Nach wenigen Minuten blickte sie auf. „Hmm. Das sieht ja alles ganz gut aus. Sie haben sich keiner groben Vergehen schuldig gemacht. Nur eine Kleinigkeit. Der Biosensor ihrer Waschmaschine hat Spermareste im Abwasser gefunden. Das ist zwar keine Umweltverschmutzung, aber Ejakulationen werden halt versteuert, wie alle anderen Vergnügen auch. Das wissen sie doch und haben trotzdem keine Steuer abgeführt.“
Der dann richtig bleich gewordene Kevin sprach nur noch stotternd. „Ja, äh, das kann ich erklären. Das hat medizinische Gründe. Ich hatte eine Ejakulation während ich schlief und die kann man nicht kontrollieren. Somit folgte die Ejakulation unbewusst und ist nicht versteuerungspflichtig, da kein aktives Vergnügen vorlag.“ Kevin wurde richtig stolz auf seine gekonnte Ausrede. Als hätte sie das schon hundert Mal gehört, sagte sie routiniert: „Gut. Dann prüfe ich eben kurz das Schlafdiagramm ihres Gesundheitssensors des letzten Monats. Der Computer erkennt feuchte Träume anhand der Körperreaktionen. Das macht ihnen dann ja sicherlich nichts aus, wenn sie die Wahrheit sagen.“ Kevins Ausrede war scheinbar doch nicht so gut, so dass er nun den Büßer spielen musste: „Nein, tun sie das nicht. Sie haben mich erwischt. Ich habe tatsächlich letzten Monat unversteuert onaniert. Aus Scham, nicht aus Geiz, wollte ich es nicht versteuern. Ich bin ein einsamer Mann! Welchen Betrag bin ich der EU denn nun schuldig? Es gibt doch keine Strafpunkte im Moralregister, oder?“
Auch dass hatte sie anscheinend schon erwartet. Sie reichte ihm seinen Ausweis mit den Worten zurück: „Ja natürlich. Das Übliche. Ich habe die Steuern von 10 Euro für eine Ejakulation und eine zusätzliche Strafzahlung von 100 Euro wegen Steuerhinterziehung von ihrem Konto abbuchen lassen. Die 20 Euro Zuschlag wegen unsachgemäßer Entsorgung von Biomasse wird auf ihre nächste Müllerzeugungsgebühr aufgeschlagen. Zahlen sie nächstes Mal einfach die zehn Euro und benutzen sie den Biomülleimer.

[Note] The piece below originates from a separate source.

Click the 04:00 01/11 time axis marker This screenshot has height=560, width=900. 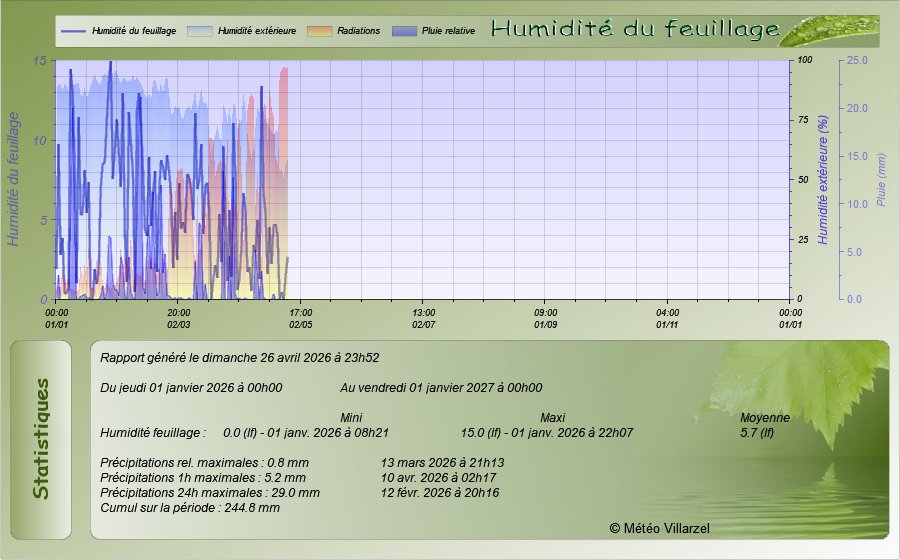click(667, 318)
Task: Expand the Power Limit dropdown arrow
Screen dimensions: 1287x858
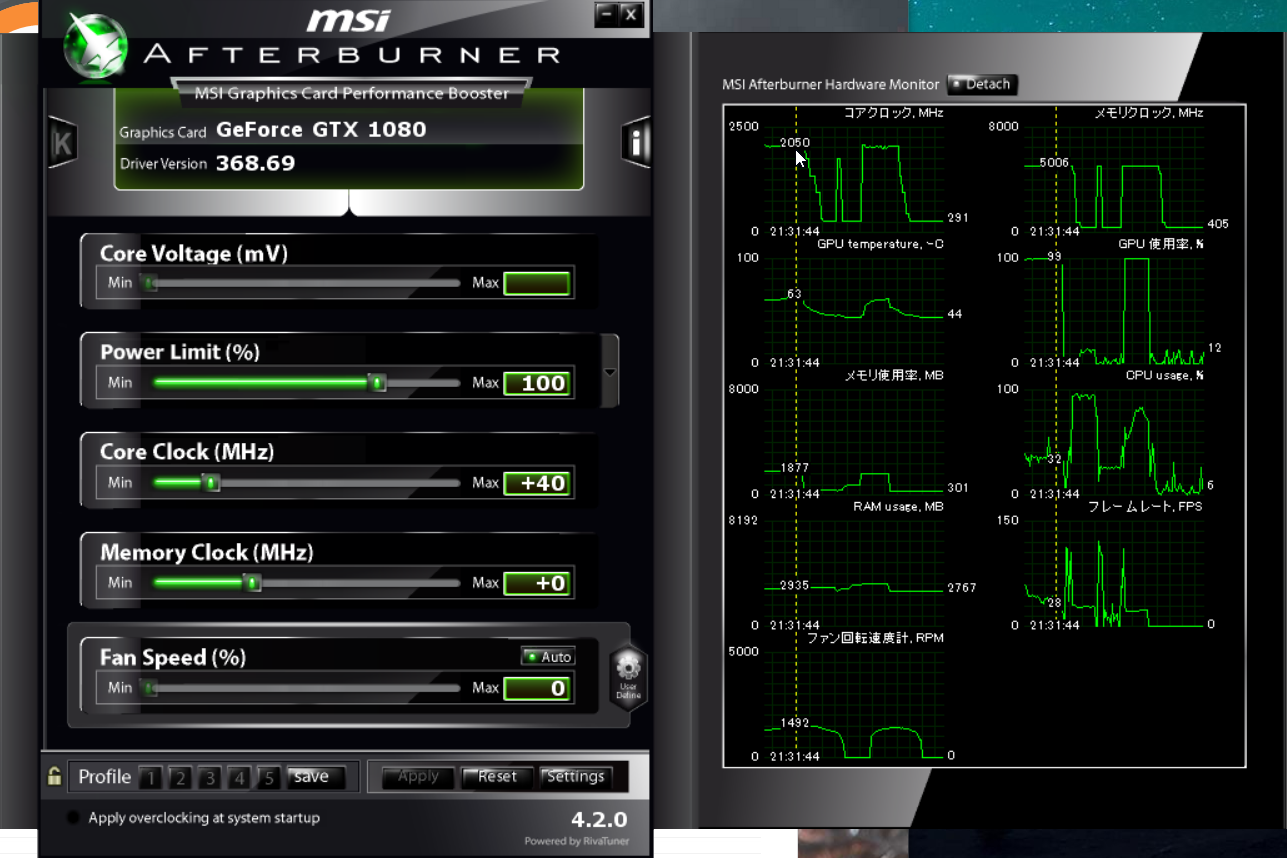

Ihre Bürgerplakette wurde um drei Monate verlängert. Auf Wiedersehen.“
Puh, da hatte unser Kevin aber noch mal richtig Glück gehabt.
Es wäre auch schade um ihn gewesen, denn kaum einer war ein so guter Kontrolleur wie er. Auf solchen Menschen beruhte immerhin das reibungslose Funktionieren der größten Demokratie der Welt.